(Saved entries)
━━━
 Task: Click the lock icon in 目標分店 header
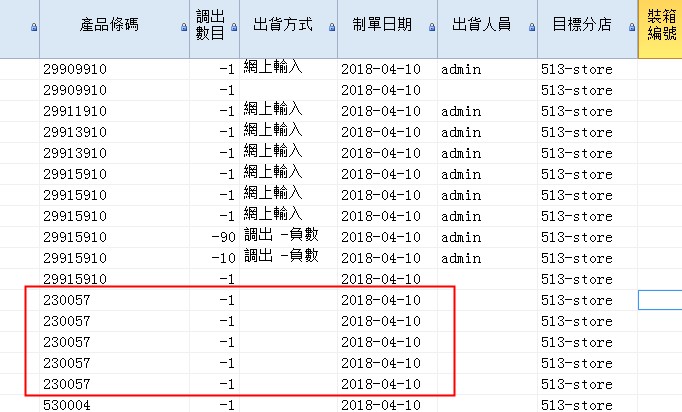629,29
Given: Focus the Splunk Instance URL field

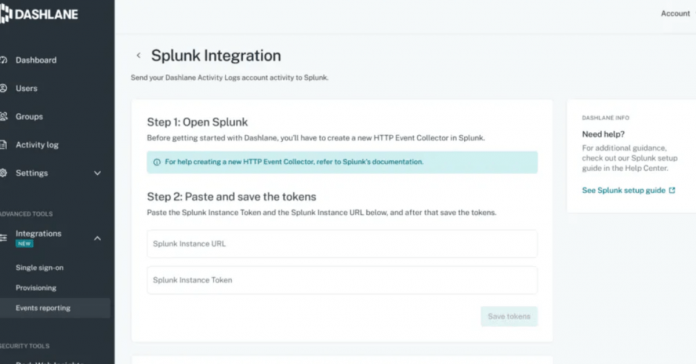Looking at the screenshot, I should [x=342, y=244].
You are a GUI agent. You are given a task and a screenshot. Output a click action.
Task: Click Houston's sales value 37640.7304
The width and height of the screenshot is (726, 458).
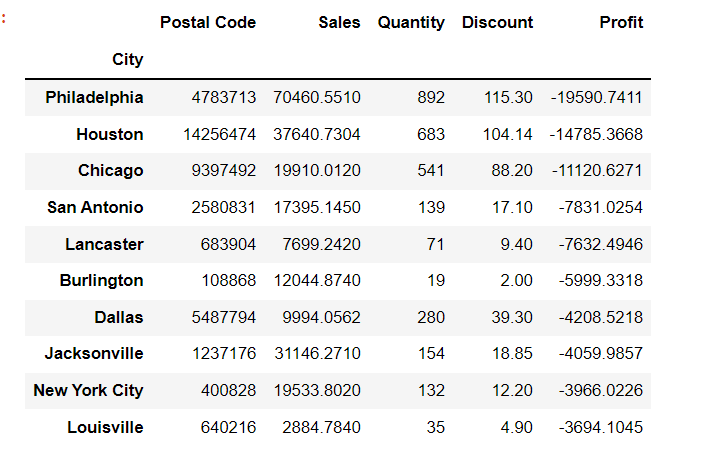tap(317, 134)
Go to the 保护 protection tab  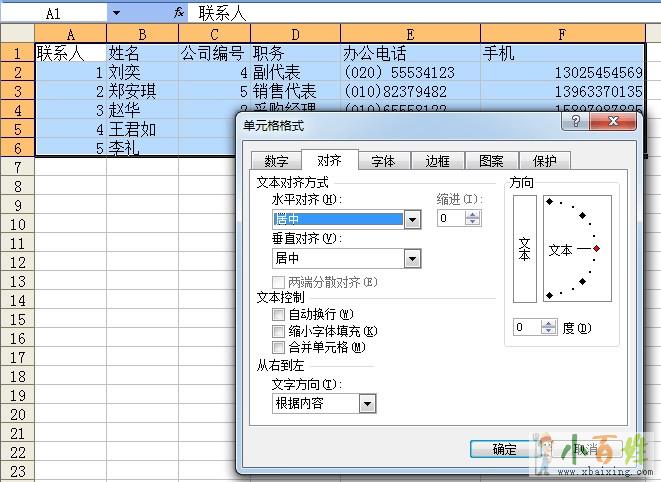[x=544, y=161]
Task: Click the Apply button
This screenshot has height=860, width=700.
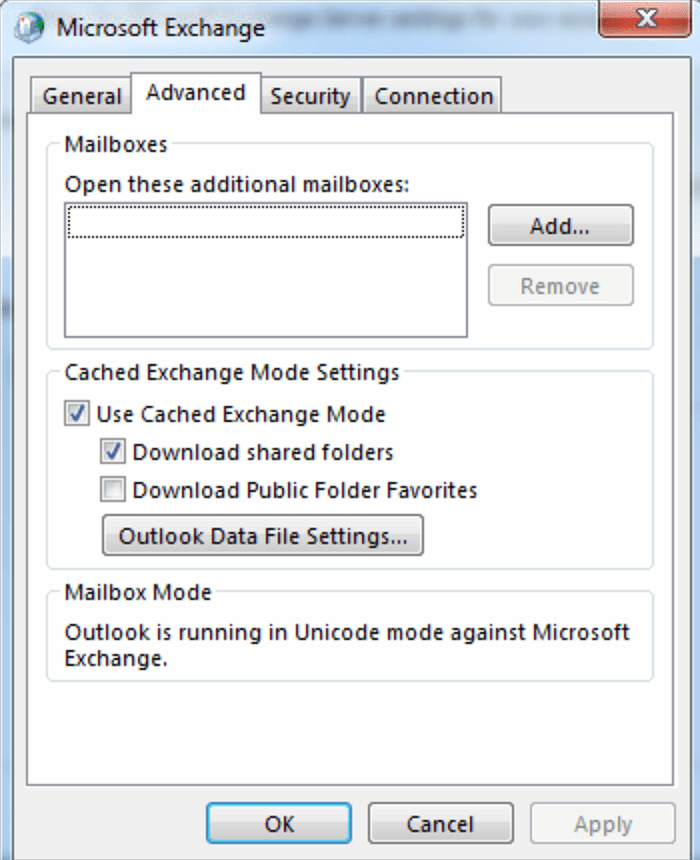Action: (602, 824)
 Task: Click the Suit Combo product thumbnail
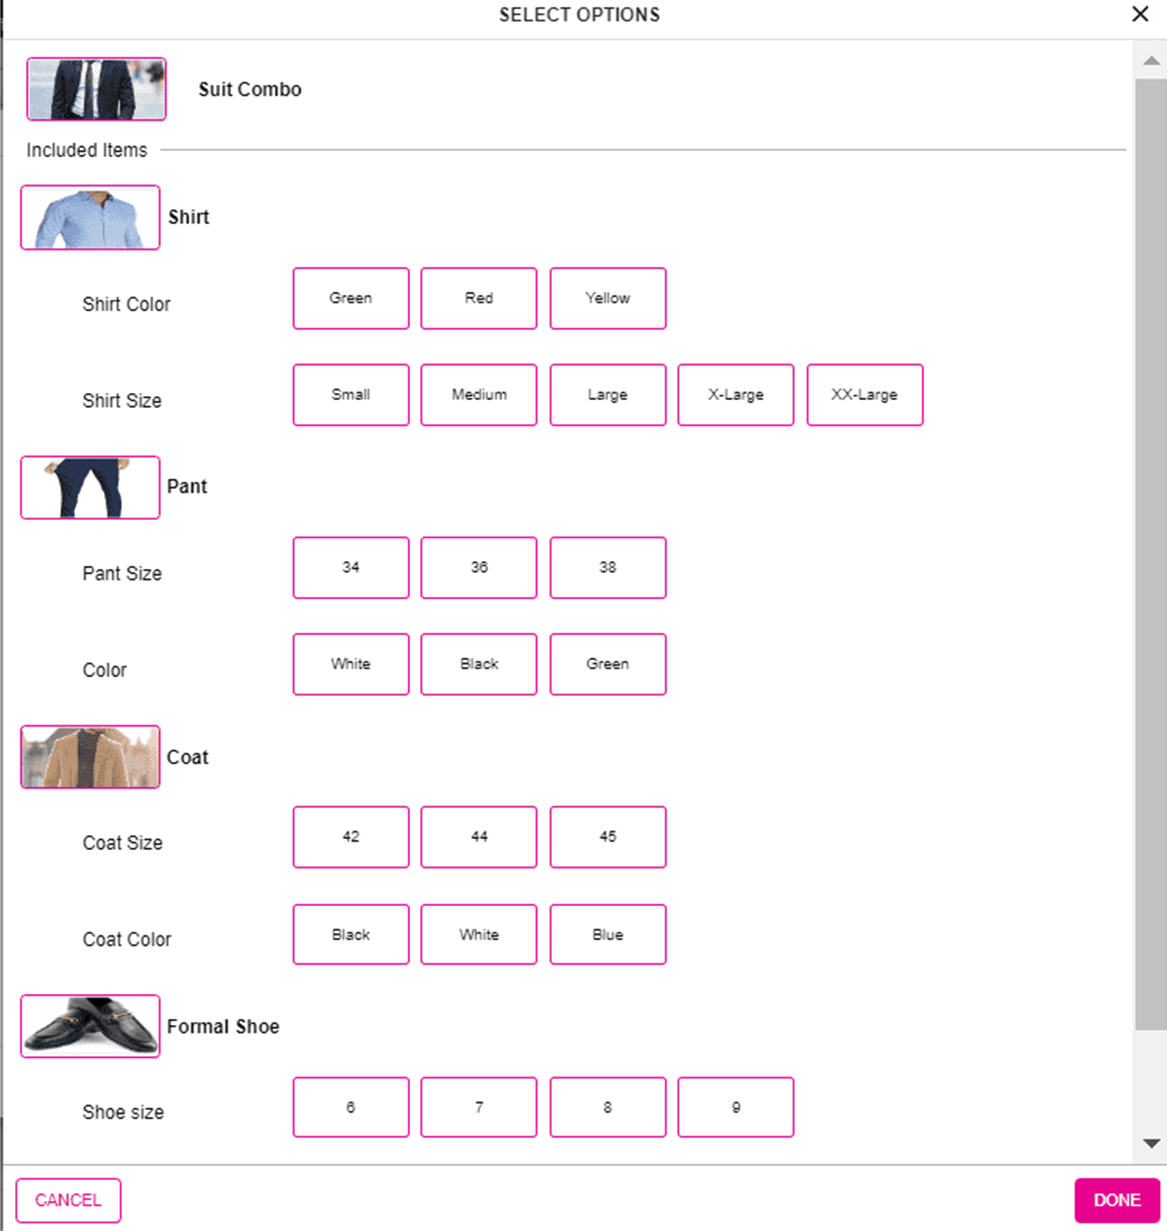[96, 89]
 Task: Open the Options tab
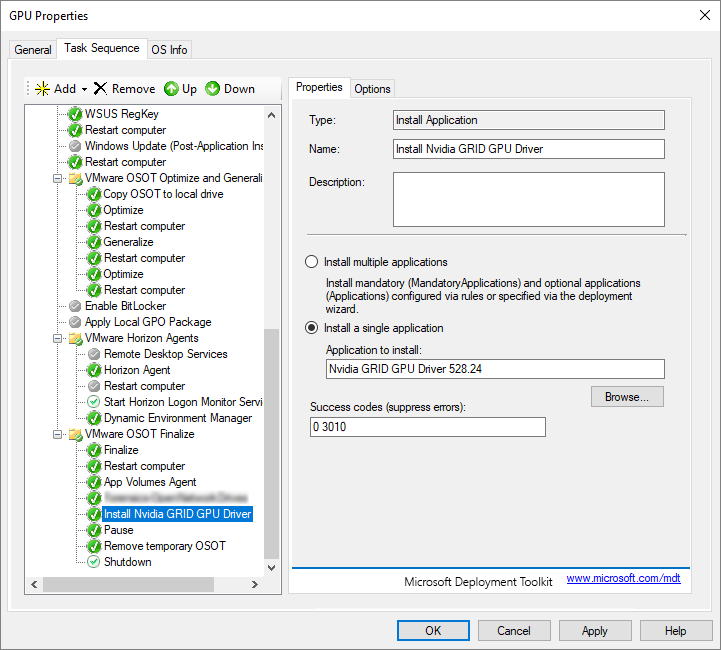(372, 89)
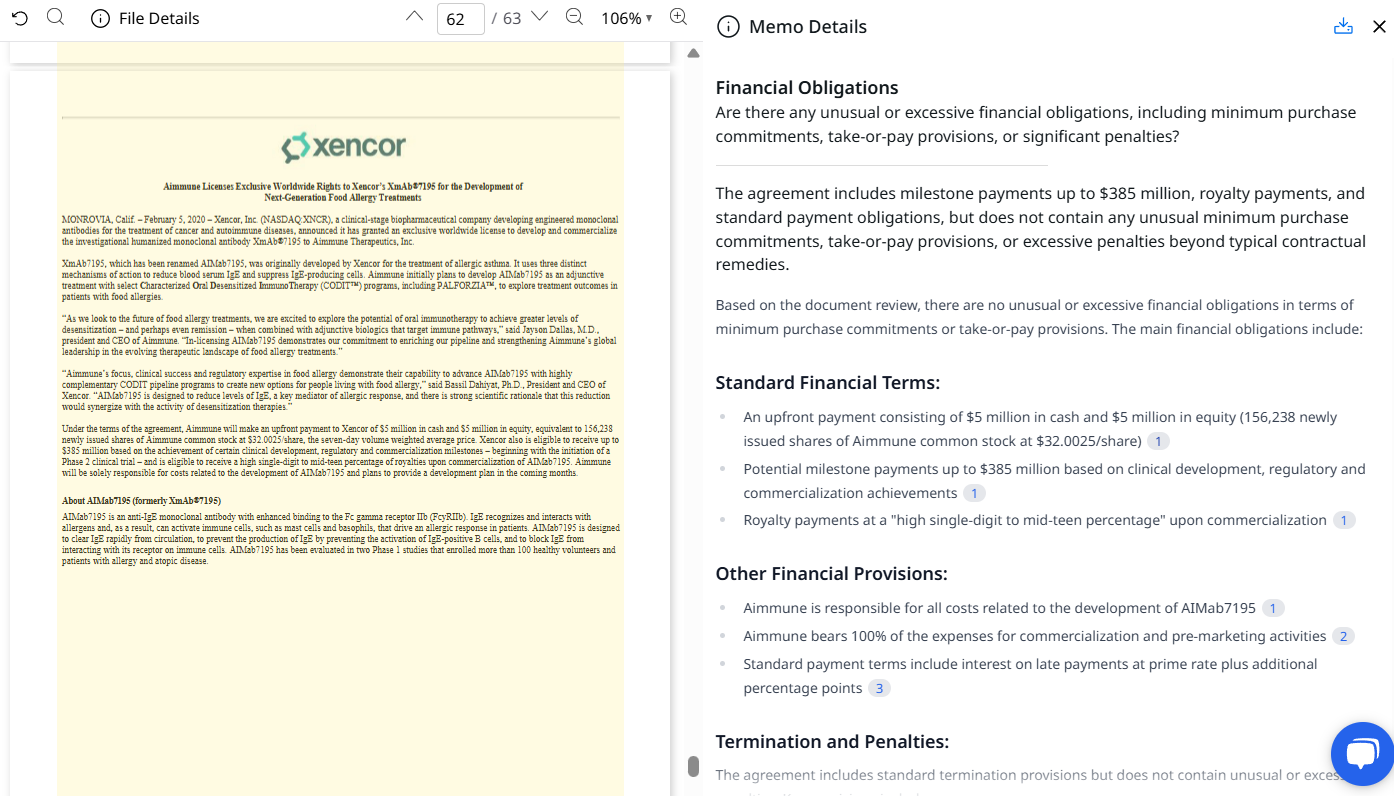The height and width of the screenshot is (796, 1394).
Task: Download the memo using the download icon
Action: click(1343, 27)
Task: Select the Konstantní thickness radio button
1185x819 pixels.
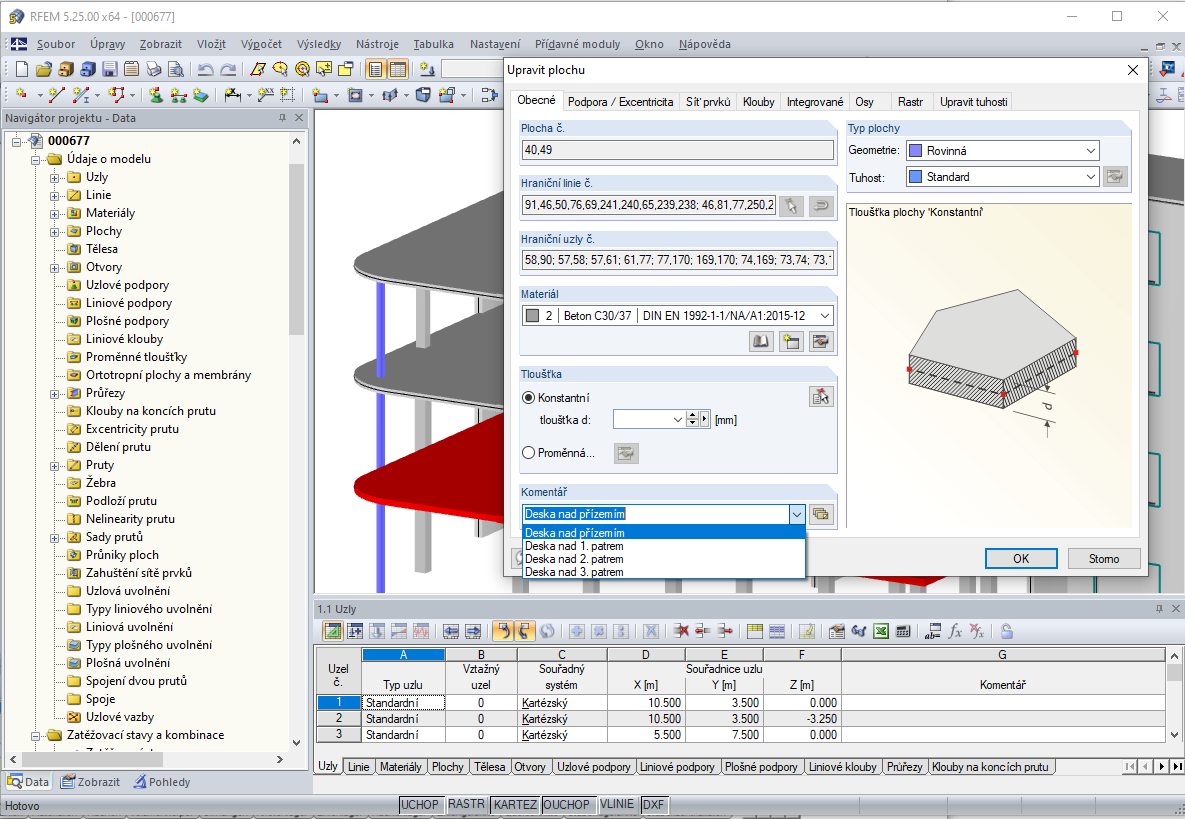Action: 529,397
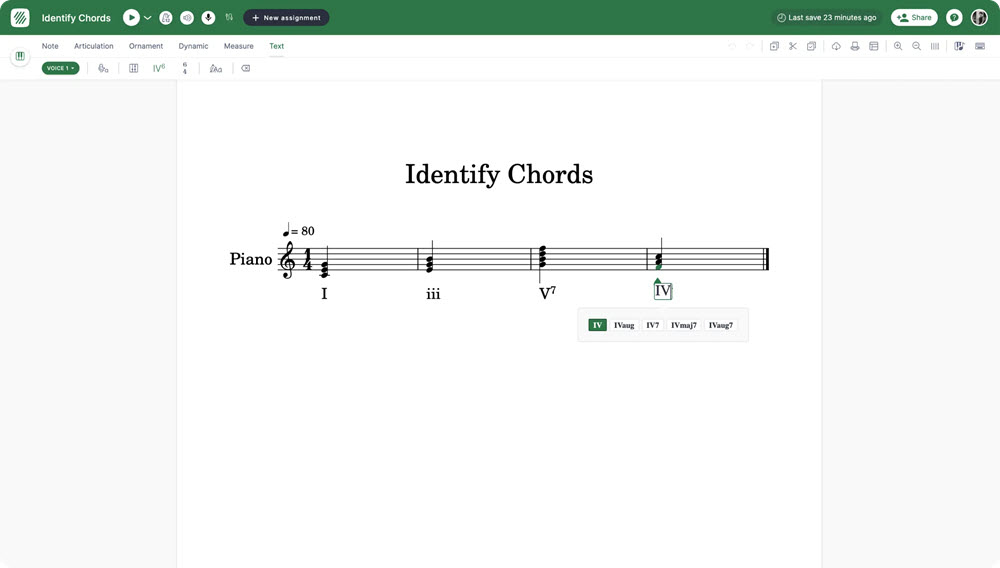Expand the playback options chevron
The height and width of the screenshot is (568, 1000).
point(147,18)
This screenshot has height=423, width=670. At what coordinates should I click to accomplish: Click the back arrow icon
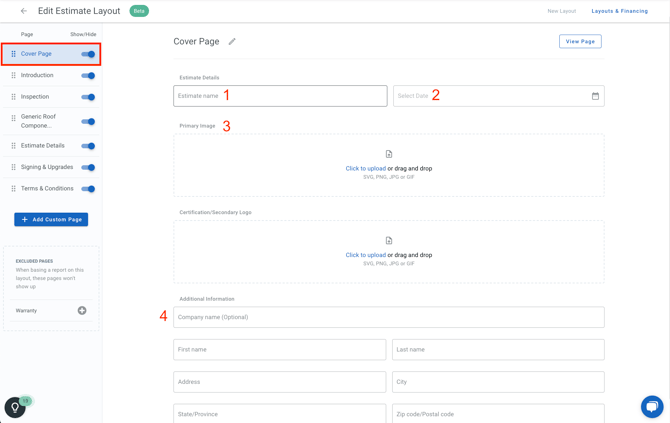pos(24,11)
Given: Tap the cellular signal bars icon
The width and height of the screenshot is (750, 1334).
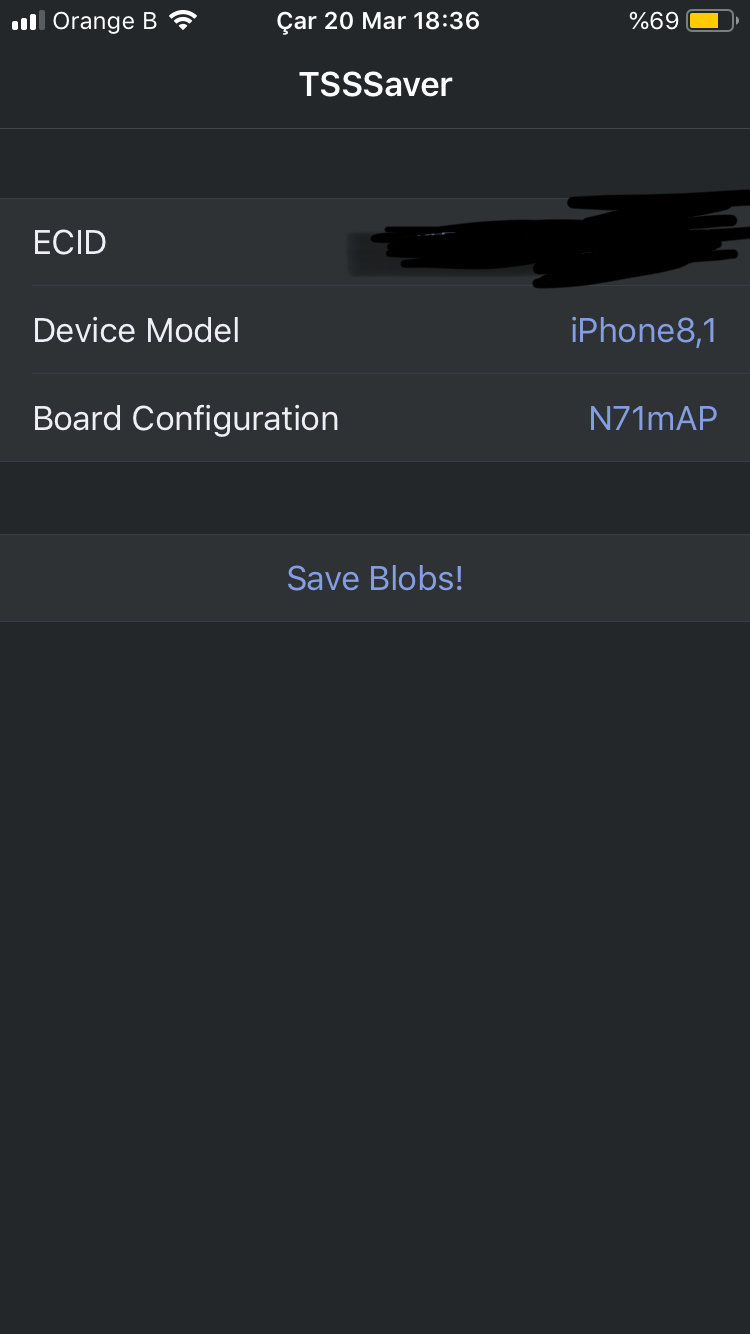Looking at the screenshot, I should pos(29,21).
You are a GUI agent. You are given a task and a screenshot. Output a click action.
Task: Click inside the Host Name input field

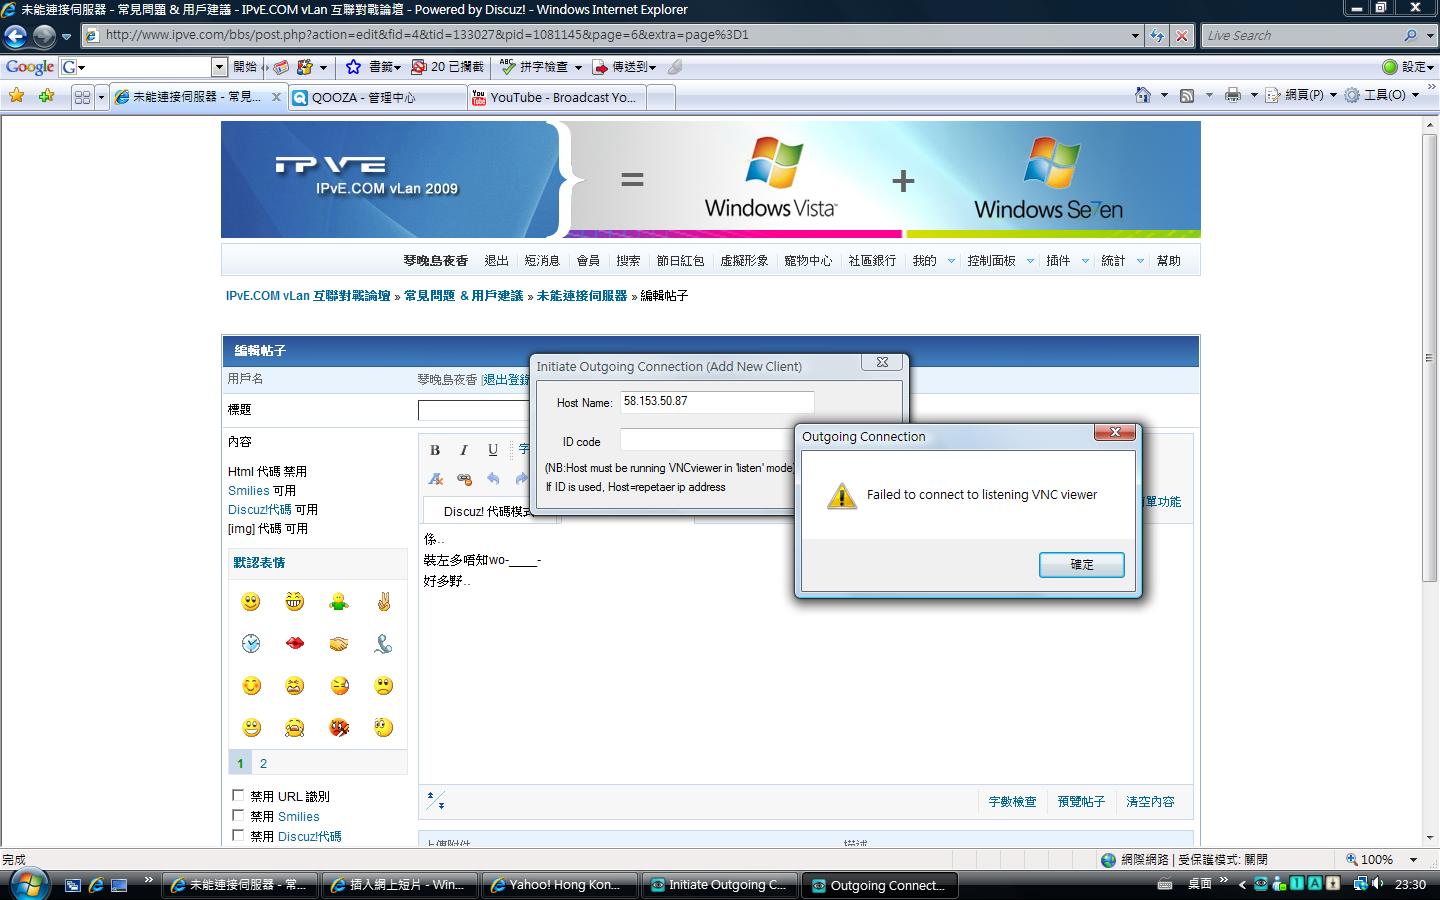[716, 402]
━━━
Among the lines above, return each one holding the string "button".

* _Expected output_
Task: Click the Apply button
Task: Select the Konstantní thickness radio button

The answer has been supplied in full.